## 掲載文
++++

鈴鹿氏は『謡曲中からの日本サクラソウ品名』の項で「万歳楽」を紹介されており
『高砂』『難波』『春栄』『関寺小町』の中に登場する「万歳楽」が、命名由来ということになる。
国語辞典で「万歳」とひいてみると、『えぼし姿でつづみを打ち新年を祝う歌舞。また、それをする芸人。』と記してあった。
一方、名前の由来と品種がわかる『色分け花図鑑 桜草』には、「万才楽」の命名由来は一言も記されていない。

「万歳楽」と「万才楽」が異種同品か否かは私には判らないが、
『まんざい』という読みをする漢字には『万歳』と『漫才』がある。
日本サクラソウが伝統の古典園芸であるなら、『万歳』であり、品種名も「万歳楽」ではなかろうか。

サクラソウの栽培歴も浅く、文化歴史にも疎い私でさえ推察可能な過ち?に
東京のさくらそう会の会員の方々は気づかないのだろう。
見慣れない『万才』という漢字に、なにも疑問を感じなかったのだろうか。

++++

## 課題の内容
1. サクラソウの品種名に関する文章について、次の問いに答えよ。
(a) 国語辞典で「万歳」をひくと、どのように記されていたか。
(b) 『色分け花図鑑 桜草』には、「万才楽」の命名由来がどのように扱われているか。
(c) 『まんざい』という読みをする漢字として挙げられているのは何と何か。
2. サクラソウの品種名に関する文章のうち、「「万歳楽」と「万才楽」が異種同品か否かは」で始まる段落を、主な内容を残して短く書き直せ。
3. サクラソウの品種名に関する文章を、最後の文の後から書き継いでください。

++++

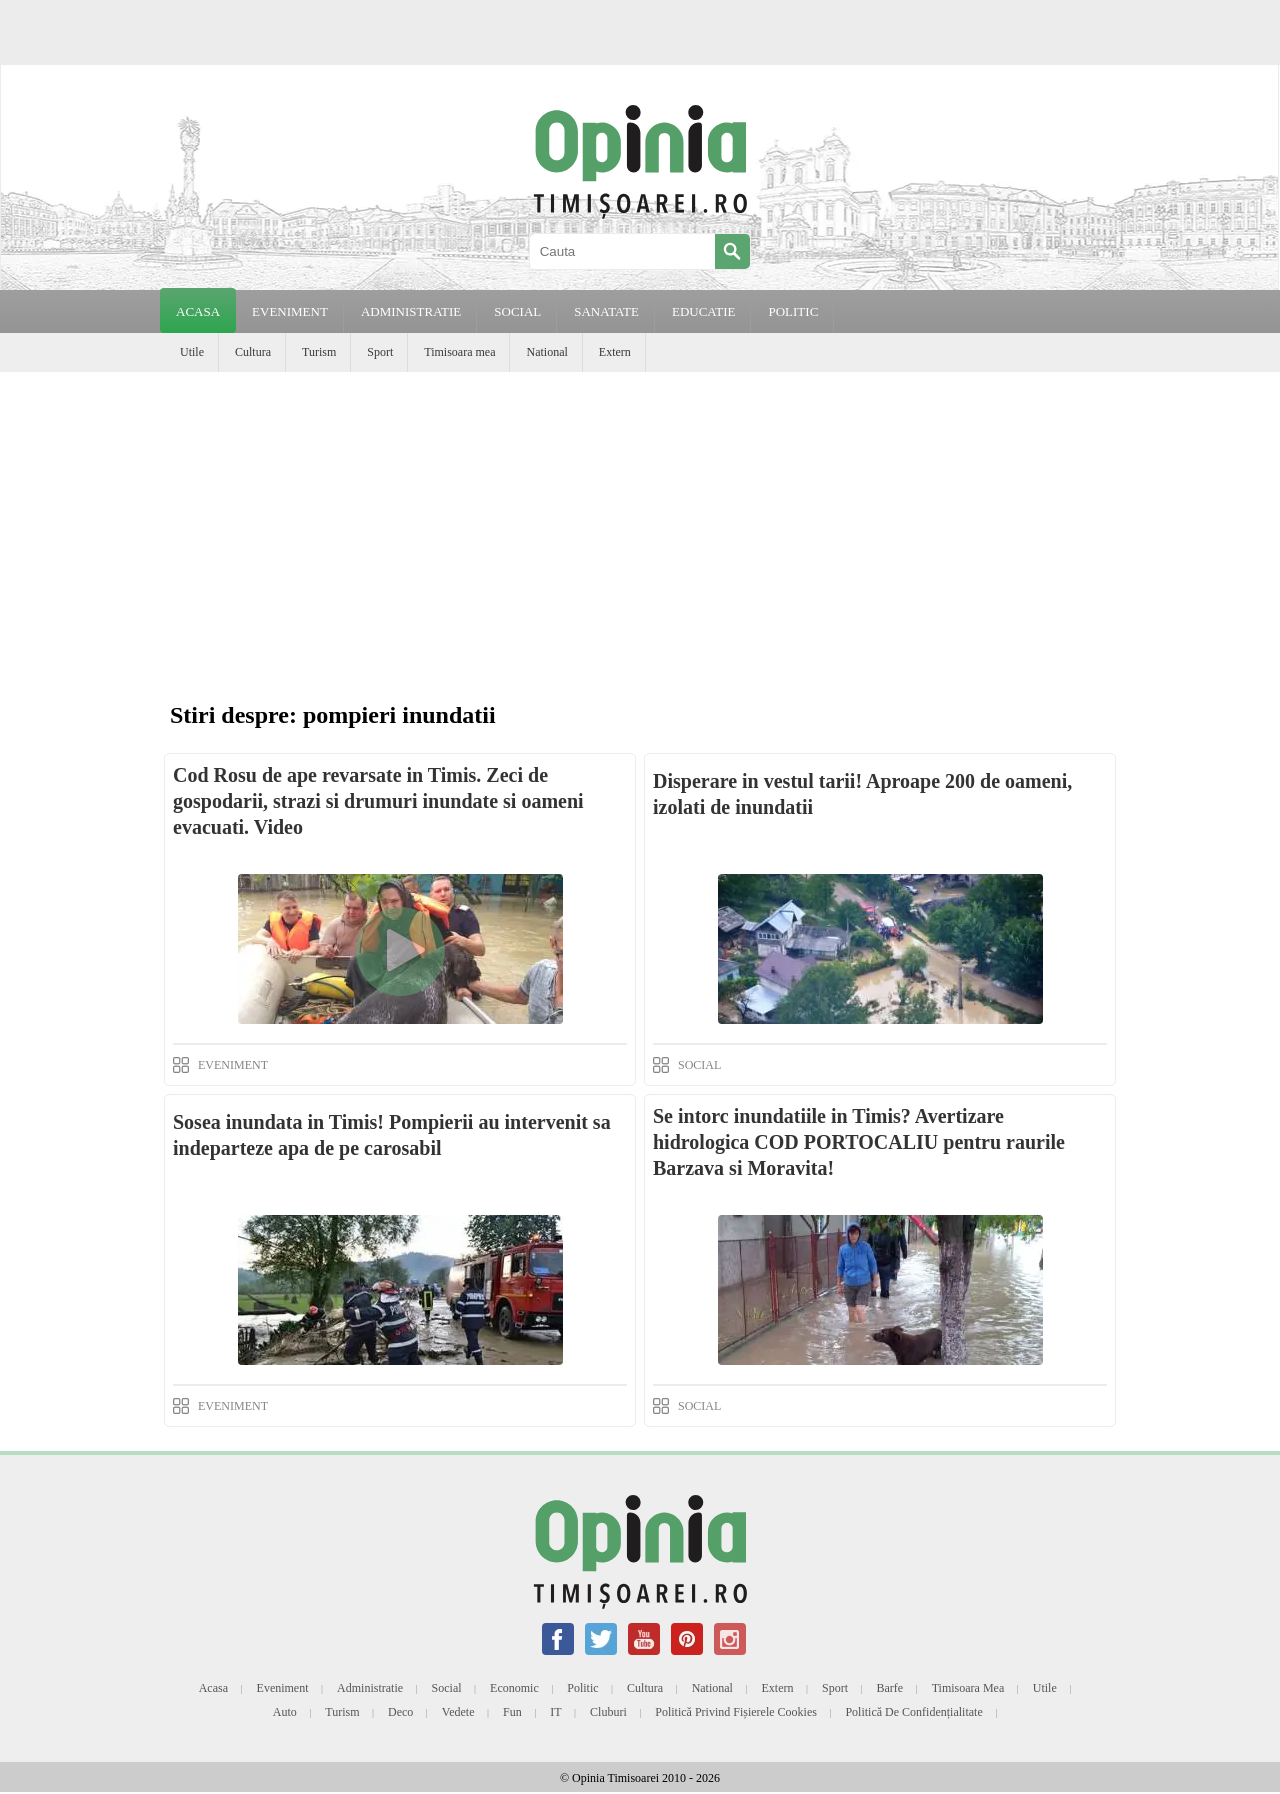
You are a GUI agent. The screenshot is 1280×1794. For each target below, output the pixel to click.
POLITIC (793, 311)
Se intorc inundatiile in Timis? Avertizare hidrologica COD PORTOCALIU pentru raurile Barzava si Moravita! (859, 1142)
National (546, 352)
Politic (582, 1688)
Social (447, 1688)
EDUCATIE (704, 311)
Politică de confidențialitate (913, 1712)
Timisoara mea (459, 352)
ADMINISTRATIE (411, 311)
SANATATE (606, 311)
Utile (192, 352)
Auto (285, 1712)
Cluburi (608, 1712)
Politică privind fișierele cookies (736, 1712)
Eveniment (283, 1688)
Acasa (198, 311)
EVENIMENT (290, 311)
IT (555, 1712)
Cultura (253, 352)
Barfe (890, 1688)
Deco (400, 1712)
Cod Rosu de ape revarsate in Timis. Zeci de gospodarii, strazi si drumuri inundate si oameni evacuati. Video (378, 801)
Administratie (370, 1688)
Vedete (458, 1712)
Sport (380, 352)
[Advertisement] (640, 522)
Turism (319, 352)
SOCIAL (517, 311)
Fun (512, 1712)
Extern (615, 352)
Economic (514, 1688)
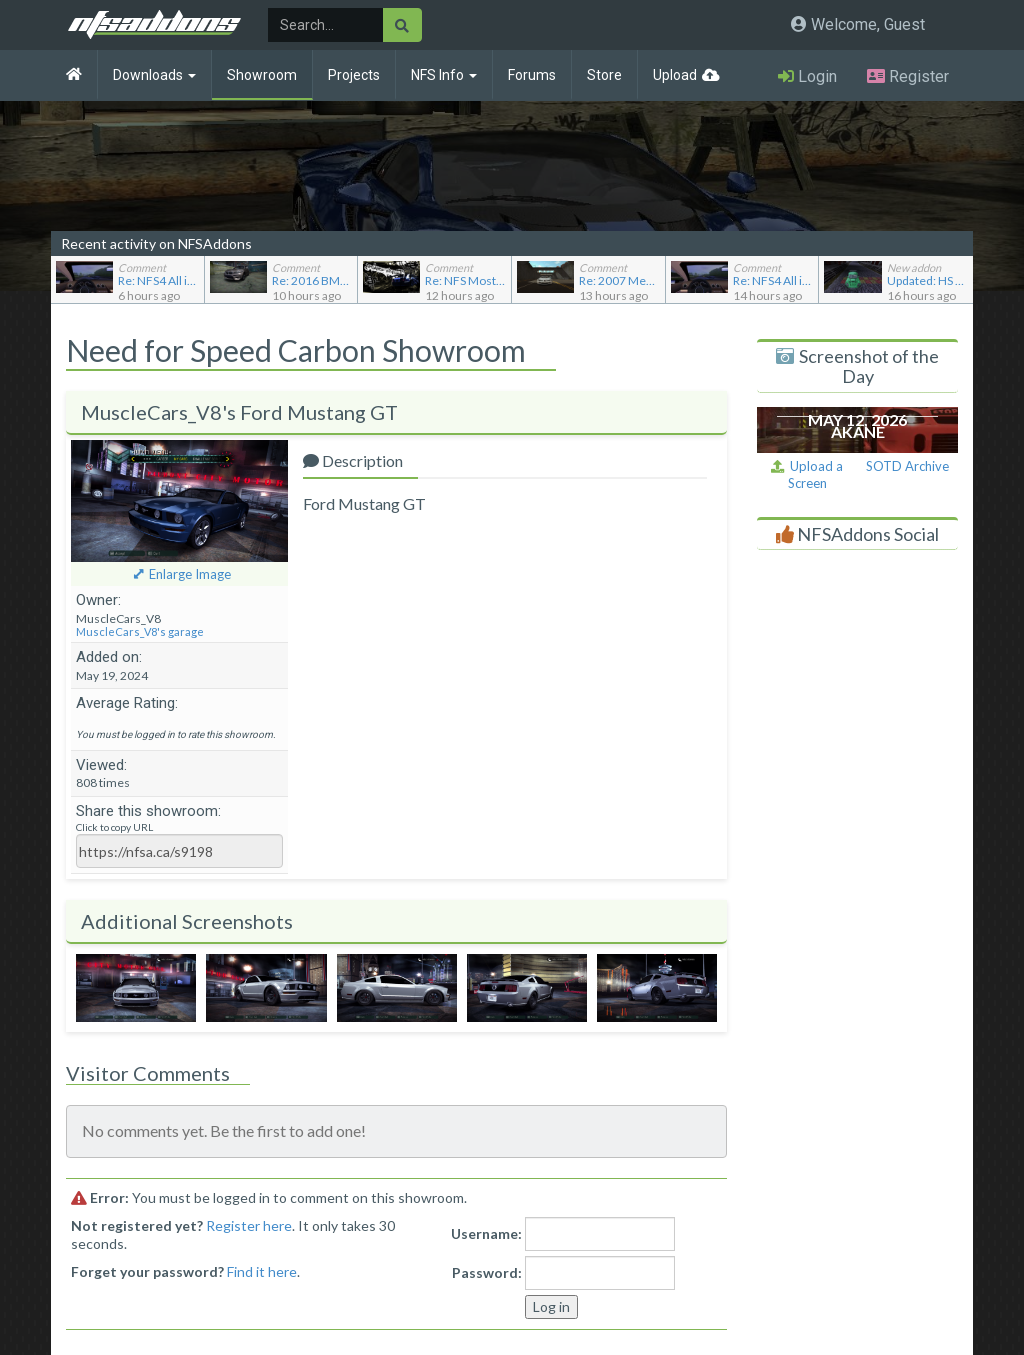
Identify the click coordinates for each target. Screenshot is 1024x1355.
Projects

++++

## 課題別の解答
1.
(a) 『えぼし姿でつづみを打ち新年を祝う歌舞。また、それをする芸人。』と記されていた。
(b) 命名由来は一言も記されていない。
(c) 『万歳』と『漫才』。

2. 「万歳楽」と「万才楽」が異種同品かどうかは、筆者には判らない。「まんざい」と読む漢字には『万歳』と『漫才』があり、日本サクラソウが伝統の古典園芸なら『万歳』で、品種名も「万歳楽」ではないかと筆者は考えている。

3.
世話人代表の鳥居氏の権限が恐ろしくて、誰も発言できないのだろうか。

別に私は鳥居氏と東京のさくらそう会が憎くて、
徹底的に鳥居氏と東京のさくらそう会関連の書籍などを粗探しをして、このようなことを書いているわけではない。
大城氏が研究サンプルとして、恐らくは無作為に選んだであろう127品種を
大城氏が参考文献とした2冊の本を使って見比べているだけのことなのだ。その点をご理解いただきたい。

若輩者の私が言うのもおこがましいことだが、品種名を勝手に変えてしまうことが、許されない事である。
仮にも『図鑑』と銘打った書籍で、あってはならない誤りである。
学位論文の参考資料とはいえ品種名が違って良いわけはないが、
「参考文献に書かれたいた通りに記しただけです。」と言われては、反論のしようもない。
大城氏が、そこまでの言い訳を考えて掲載したとは思いたくはないものだ。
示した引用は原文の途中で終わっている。